— begin SELECTED EXTRACT —

So…here’s my attempt at interpreting my great-grandma Watkins’s beautiful but illegible handwriting. The more readable writing at the bottom of the note is from my grandpa Jim, who inherited this recipe from his mother and makes these bad boys like no one else.

4 cups flour

1.5 cup sugar

2 tsp. baking powder

1 tsp. salt

2.5 tsp. nutmeg / 1/2 tsp. cinnamon

1/2 box of currants or raisins

1.5 cup shortening

Makes 48 cakes.

Mix all dry ingredients. Then, add 2 beaten eggs. Fill cup with milk. Then [flavored? illegible] currants. If sticky, add a little bit of flour. Roll out to about 5/16″ thick; cut to about 2.75″ diameter (in my opinion, the thinner the better, but tastes vary). Fry on electric skillet until golden (don’t bake them! Grandpa Jim was wrong!) at about 300 degrees. 

Traditionally, the recipe calls for lard instead of shortening, but my family tries to be a bit more cruelty-free.

What I’ve given you here is basically the standard variety of Welsh cake, but traditional recipes vary based on region. My family originates from the coal fields of Glamorgan and cwm Rhondda, which is in the extreme south of Wales, and there, homemade berry jam is added on top of the cake as a teatime staple!

What I love about the concept of a “Welsh cake” is that, in reality, it’s pretty similar to most griddle cakes made in the U.K., but Welsh people are so insistent that this is a Welsh thing, and literally call it a *Welsh* cake — it’s a pretty wonderful assertion of identity through food.

— end SELECTED EXTRACT —

▸ **WHAT IS ASKED**
A – Retype the Welsh cake recipe from "Mix all dry" down to "bit more cruelty-free.", with nothing changed.
B – In the rows, substitute "px" for "pixels" in everything from the line containing "Where should I click to: Open" down to the line containing "will click(1027, 376).", and leave all else unchanged. Give back only those lines.
The rows have no connection to the Welsh cake recipe.

— begin ENTRIES —

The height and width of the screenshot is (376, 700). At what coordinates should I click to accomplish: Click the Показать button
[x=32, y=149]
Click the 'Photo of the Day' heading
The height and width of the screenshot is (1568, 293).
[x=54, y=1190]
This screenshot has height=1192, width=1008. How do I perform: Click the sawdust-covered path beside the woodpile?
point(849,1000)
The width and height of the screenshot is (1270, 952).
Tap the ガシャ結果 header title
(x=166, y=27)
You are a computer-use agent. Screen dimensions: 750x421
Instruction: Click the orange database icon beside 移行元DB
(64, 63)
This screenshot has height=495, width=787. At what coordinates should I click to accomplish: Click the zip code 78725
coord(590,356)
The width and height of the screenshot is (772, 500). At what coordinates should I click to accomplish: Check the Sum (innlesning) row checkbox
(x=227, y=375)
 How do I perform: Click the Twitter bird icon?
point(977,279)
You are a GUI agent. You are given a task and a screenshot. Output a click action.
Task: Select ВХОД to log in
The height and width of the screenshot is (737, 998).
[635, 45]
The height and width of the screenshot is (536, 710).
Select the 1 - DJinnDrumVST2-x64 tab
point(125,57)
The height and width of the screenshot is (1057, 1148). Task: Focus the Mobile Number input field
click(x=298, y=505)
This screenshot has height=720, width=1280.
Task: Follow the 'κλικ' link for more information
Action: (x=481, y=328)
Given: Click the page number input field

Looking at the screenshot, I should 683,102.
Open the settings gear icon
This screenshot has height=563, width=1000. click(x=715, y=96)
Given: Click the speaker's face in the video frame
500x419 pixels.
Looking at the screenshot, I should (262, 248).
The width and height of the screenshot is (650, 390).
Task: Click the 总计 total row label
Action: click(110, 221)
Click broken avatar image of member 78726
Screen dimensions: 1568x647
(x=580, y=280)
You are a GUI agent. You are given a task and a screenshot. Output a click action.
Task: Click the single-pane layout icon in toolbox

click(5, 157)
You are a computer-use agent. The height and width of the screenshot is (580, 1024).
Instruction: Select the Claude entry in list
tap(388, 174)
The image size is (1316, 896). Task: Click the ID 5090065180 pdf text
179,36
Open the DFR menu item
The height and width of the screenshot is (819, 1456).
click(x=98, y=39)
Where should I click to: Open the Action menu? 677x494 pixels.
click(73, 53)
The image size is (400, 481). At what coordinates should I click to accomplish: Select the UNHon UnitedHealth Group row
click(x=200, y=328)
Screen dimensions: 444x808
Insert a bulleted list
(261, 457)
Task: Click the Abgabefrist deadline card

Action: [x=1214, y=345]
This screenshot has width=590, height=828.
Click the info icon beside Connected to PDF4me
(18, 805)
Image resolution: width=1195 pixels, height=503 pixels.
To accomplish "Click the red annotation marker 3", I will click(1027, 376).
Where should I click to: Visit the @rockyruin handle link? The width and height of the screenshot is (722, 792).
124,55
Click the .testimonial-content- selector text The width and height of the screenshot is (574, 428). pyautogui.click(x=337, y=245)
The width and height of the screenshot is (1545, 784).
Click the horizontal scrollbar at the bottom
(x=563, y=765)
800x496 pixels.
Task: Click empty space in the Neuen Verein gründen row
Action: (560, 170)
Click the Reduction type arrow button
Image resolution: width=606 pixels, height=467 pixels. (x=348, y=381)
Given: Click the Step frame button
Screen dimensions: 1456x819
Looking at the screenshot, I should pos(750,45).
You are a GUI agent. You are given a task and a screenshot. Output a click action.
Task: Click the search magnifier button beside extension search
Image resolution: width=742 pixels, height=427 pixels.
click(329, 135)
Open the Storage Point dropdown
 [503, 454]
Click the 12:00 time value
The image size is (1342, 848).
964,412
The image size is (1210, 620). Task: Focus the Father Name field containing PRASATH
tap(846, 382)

— end ENTRIES —

▸ **RESPONSES BY TASK**
A –
Mix all dry ingredients. Then, add 2 beaten eggs. Fill cup with milk. Then [flavored? illegible] currants. If sticky, add a little bit of flour. Roll out to about 5/16″ thick; cut to about 2.75″ diameter (in my opinion, the thinner the better, but tastes vary). Fry on electric skillet until golden (don’t bake them! Grandpa Jim was wrong!) at about 300 degrees. 

Traditionally, the recipe calls for lard instead of shortening, but my family tries to be a bit more cruelty-free.

B –
Where should I click to: Open the Action menu? 677x494 px.
click(73, 53)
The image size is (400, 481). At what coordinates should I click to accomplish: Select the UNHon UnitedHealth Group row
click(x=200, y=328)
Screen dimensions: 444x808
Insert a bulleted list
(261, 457)
Task: Click the Abgabefrist deadline card

Action: [x=1214, y=345]
This screenshot has width=590, height=828.
Click the info icon beside Connected to PDF4me
(18, 805)
Image resolution: width=1195 px, height=503 px.
To accomplish "Click the red annotation marker 3", I will click(1027, 376).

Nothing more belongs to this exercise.